Inmiddels zijn er veel mogelijke frequenties voor lte gekandideerd. 700Mhz, 800MHz, 850MHz, 900MHz, 1700Mhz, 1800Mhz, 1900MHz, 2100MHz, 2600MHz en 3500MHz zijn allemaal frequenties die ergens in de wereld geveild zijn of gaan worden ten behoeve van lte-netwerken. Een wereldwijde afspraak over de te gebruiken frequenties zal voorkomen dat toekomstige smartphones en tablets in slechts een beperkt deel van de wereld werken. Voorlopig lijkt het er echter niet op dat die beslissing snel wordt genomen.
Slotwoord
Nederland verkeerde als telecomland in 2010 op het snijvlak van verleden en toekomst. Aan de ene kant zagen we de comeback van datalimieten en afrekenen per minuut, en traden er steeds meer storingen op bij mobiele (data-)netwerken, aan de andere kant bracht 2010 de eerste veiling en de eerste tests van lte, de netwerktechniek van de toekomst.
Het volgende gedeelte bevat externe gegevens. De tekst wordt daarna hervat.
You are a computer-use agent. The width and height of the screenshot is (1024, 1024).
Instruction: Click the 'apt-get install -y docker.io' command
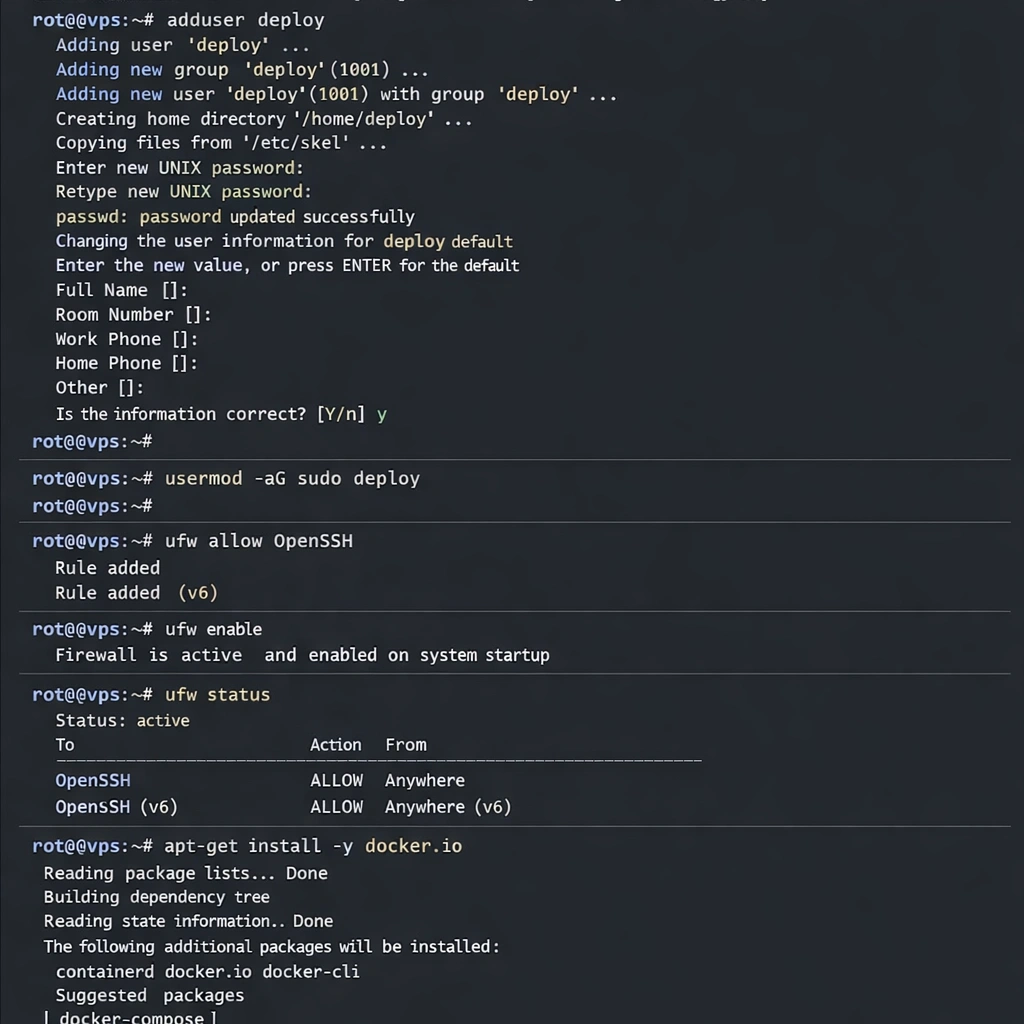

Het meest zorgelijke is dat Nederland - en Europa in het algemeen - de afgelopen jaren op achterstand is gezet in de telecomwereld. Waren voorheen de snelste netwerken, de laagste prijzen en de meest aansprekende toestellen het eerst in Europa te vinden, nu gaat Noord-Amerika er met die eer vandoor. Vanwege het subsidiemodel, waardoor veel toestellen in Nederland bij abonnementen 'gratis' zijn, zijn de laagste prijzen nog wel in Nederland te vinden.
Enkele van de meest aansprekende toestellen, zoals de HTC Evo 4G en Samsung Epic 4G, kwamen echter alleen uit in de Verenigde Staten. Ook waren Amerikaanse providers de eerste met de combinatie van wimax- en lte-netwerken en toestellen die dat ondersteunen. Enkel een Russische provider leverde al in 2008 de Max 4G, een door HTC gemaakt wimax-toestel.
Het is de vraag wat 2011 gaat brengen. Door de toegenomen populariteit van mobiel internet staan providers voor de uitdaging om de capaciteit van de netwerken veel verder op te schroeven. Maatregelen als datalimieten helpen maar tijdelijk; om te voldoen aan de grote vraag naar mobiele data - in de nabije toekomst ook via tablets - zijn de lte-netwerken op termijn een onmisbare schakel. Vermoedelijk is 2011 het jaar van de voorbereiding op de eerste kleinschalige lte-netwerken in Nederland, maar de verwachting is dat die pas in 2012 en 2013 op grote schaal in gebruik worden genomen.